_What needs to be done_
Please filter the entries and return only the lines that include "button".

_The input_
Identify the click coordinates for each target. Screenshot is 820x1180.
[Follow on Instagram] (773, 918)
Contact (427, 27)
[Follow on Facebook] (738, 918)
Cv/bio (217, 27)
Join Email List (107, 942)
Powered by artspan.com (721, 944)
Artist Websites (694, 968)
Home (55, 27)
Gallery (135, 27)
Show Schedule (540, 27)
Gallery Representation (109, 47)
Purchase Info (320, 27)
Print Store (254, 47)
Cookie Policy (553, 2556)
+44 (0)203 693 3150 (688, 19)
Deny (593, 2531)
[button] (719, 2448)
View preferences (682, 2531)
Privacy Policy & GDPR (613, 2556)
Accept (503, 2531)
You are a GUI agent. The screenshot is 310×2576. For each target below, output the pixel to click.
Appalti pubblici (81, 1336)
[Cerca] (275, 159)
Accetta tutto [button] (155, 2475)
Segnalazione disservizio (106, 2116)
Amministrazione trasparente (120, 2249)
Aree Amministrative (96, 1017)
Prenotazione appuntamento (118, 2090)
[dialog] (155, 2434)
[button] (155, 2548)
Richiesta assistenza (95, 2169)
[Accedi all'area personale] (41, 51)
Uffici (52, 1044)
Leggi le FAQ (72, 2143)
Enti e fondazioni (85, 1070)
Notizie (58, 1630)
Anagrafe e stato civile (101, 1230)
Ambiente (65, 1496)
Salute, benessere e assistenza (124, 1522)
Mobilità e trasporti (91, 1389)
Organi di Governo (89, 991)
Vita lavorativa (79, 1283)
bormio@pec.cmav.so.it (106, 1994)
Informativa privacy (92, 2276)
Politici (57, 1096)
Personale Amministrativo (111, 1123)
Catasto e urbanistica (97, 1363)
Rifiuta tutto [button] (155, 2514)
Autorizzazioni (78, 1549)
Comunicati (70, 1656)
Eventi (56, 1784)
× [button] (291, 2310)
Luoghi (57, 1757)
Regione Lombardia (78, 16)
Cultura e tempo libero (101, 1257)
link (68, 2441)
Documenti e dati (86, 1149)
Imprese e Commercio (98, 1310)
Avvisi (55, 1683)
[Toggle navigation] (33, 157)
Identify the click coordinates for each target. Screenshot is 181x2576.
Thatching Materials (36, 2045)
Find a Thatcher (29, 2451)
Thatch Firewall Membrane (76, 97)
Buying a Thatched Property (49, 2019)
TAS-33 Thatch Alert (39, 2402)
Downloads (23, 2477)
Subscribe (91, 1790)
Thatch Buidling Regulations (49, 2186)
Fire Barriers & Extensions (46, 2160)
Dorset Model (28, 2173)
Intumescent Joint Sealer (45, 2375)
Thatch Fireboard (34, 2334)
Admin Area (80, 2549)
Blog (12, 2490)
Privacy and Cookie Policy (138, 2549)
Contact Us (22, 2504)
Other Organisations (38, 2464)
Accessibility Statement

_Output of the task_
[button] (719, 2448)
Accetta tutto [button] (155, 2475)
[button] (155, 2548)
Rifiuta tutto [button] (155, 2514)
× [button] (291, 2310)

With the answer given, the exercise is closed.